AUSZUG:
#####
20. August 2024

Handyfreie Zone

Nur ein Schild am Zaun? Ja. Ein selbst gestaltetes. Eines, das auffallen könnte …

Titelbild für Beitrag: Handyfreie Zone

Echt jetzt? Ja. Zu entdecken hinter dem Parkplatz vor der Grundschule außen am Zaun zum Eingang vor dem Schulhof. „Handyfreie Zone“. Sowas. „Bitte nimm dir Zeit für dein Kind“. Das ist gewagt. Provoziert. Kann nachdenklich machen. Sonst noch was? Ja.
#####
GESTELLTE AUFGABE 1: Führe sämtliche mit einem Fragezeichen endenden Sätze auf, die der Beitrag über die handyfreie Zone enthält.
GESTELLTE AUFGABE 2: Setze den Beitrag über die handyfreie Zone im Anschluss an seinen letzten Satz fort.
Die Einträge sind eigenständiges Material und gehören nicht zum Beitrag.

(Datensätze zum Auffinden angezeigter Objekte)
#####
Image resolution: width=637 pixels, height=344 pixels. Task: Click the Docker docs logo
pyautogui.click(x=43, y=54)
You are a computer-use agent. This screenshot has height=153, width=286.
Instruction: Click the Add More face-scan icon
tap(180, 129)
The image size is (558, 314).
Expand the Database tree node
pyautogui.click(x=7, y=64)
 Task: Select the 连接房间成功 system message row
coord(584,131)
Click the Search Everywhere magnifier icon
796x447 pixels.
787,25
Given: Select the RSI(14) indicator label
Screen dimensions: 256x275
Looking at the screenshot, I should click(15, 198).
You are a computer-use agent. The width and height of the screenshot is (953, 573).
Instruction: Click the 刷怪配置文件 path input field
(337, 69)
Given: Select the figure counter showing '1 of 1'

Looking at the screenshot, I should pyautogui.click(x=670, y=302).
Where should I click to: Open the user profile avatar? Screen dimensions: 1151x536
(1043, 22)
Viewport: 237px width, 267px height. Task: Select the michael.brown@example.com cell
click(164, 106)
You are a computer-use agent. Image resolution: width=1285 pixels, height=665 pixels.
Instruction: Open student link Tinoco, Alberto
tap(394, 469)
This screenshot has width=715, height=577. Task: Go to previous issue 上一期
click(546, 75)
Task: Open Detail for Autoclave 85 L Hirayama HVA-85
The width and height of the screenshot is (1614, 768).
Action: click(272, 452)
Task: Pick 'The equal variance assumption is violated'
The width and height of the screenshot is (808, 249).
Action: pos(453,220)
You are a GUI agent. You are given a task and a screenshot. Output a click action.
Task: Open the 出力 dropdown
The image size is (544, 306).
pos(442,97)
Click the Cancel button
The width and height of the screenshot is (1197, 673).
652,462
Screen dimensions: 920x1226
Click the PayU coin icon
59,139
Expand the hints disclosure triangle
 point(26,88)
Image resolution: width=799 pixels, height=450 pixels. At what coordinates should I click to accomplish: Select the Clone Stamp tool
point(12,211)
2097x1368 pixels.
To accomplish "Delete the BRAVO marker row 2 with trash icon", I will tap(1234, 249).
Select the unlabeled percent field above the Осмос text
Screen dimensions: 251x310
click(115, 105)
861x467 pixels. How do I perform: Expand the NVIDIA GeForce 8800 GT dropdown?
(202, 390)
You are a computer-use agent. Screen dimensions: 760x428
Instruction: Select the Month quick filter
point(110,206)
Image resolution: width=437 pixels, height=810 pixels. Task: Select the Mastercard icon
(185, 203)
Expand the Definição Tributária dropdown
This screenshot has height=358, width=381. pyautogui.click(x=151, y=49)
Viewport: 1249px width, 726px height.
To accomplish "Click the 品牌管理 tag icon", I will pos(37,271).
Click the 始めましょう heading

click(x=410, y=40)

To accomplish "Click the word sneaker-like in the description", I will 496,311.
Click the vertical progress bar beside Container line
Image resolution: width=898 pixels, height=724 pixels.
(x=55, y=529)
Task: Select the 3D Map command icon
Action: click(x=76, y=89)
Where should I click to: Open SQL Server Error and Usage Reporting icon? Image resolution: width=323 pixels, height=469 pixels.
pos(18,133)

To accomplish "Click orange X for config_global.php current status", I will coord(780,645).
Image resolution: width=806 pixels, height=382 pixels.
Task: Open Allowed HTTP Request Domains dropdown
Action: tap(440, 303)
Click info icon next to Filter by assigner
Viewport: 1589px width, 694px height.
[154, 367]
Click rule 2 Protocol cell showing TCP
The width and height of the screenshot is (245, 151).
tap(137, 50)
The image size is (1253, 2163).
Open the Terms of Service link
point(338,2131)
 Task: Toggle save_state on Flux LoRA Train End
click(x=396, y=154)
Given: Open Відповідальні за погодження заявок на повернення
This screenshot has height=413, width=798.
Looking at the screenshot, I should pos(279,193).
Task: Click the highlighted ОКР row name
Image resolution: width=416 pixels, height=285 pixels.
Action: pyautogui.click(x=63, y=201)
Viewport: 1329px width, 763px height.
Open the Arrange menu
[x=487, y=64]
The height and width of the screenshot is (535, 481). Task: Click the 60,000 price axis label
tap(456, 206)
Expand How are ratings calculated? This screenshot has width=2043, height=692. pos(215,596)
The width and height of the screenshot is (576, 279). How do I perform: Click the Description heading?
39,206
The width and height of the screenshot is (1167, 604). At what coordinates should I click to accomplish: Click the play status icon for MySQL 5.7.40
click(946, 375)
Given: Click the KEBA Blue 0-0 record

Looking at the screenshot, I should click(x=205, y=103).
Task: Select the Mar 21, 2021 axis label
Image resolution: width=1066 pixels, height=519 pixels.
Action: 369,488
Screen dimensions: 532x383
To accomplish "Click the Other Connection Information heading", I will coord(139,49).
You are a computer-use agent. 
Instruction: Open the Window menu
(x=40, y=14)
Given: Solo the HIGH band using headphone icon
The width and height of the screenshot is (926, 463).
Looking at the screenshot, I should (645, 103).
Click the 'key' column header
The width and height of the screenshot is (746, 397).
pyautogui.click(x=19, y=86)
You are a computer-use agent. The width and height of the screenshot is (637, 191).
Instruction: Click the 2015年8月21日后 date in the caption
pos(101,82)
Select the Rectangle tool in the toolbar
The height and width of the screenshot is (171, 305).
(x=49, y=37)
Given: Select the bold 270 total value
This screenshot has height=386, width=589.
#####
ANTWORT 1:
- Nur ein Schild am Zaun?
- Echt jetzt?
- Sonst noch was?

ANTWORT 2:
Für immer mehr Menschen geht es nicht mehr ohne. Das Mobiltelefon ist zu dem Kommunikationsmittel geworden. Nicht nur telefonieren kann man damit. Frau übrigens auch. Kinder ebenfalls. Fotografieren und Filmen, Nachrichten aufnehmen und versenden, spielen, bestimmte Apps verwenden und vieles andere mehr. Social media ohne Handy? Für viele undenkbar. Fazit: Mögliches und Unmögliches, Ansprechendes und das, was ich zum (Über-)Leben nicht unbedingt brauche: Dieses und mehr finde, erreiche und nutze ich durch mein Handy. Großartig.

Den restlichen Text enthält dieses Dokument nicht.